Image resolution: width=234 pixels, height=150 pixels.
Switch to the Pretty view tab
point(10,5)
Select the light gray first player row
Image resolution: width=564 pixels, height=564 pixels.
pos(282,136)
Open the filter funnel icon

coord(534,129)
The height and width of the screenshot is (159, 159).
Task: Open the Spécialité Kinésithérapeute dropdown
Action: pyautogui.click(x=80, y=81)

> Task details
Retype every line above with nothing changed.

> Solution to this problem
Image resolution: width=234 pixels, height=150 pixels.
Switch to the Pretty view tab
point(10,5)
Select the light gray first player row
Image resolution: width=564 pixels, height=564 pixels.
pos(282,136)
Open the filter funnel icon

coord(534,129)
The height and width of the screenshot is (159, 159).
Task: Open the Spécialité Kinésithérapeute dropdown
Action: pyautogui.click(x=80, y=81)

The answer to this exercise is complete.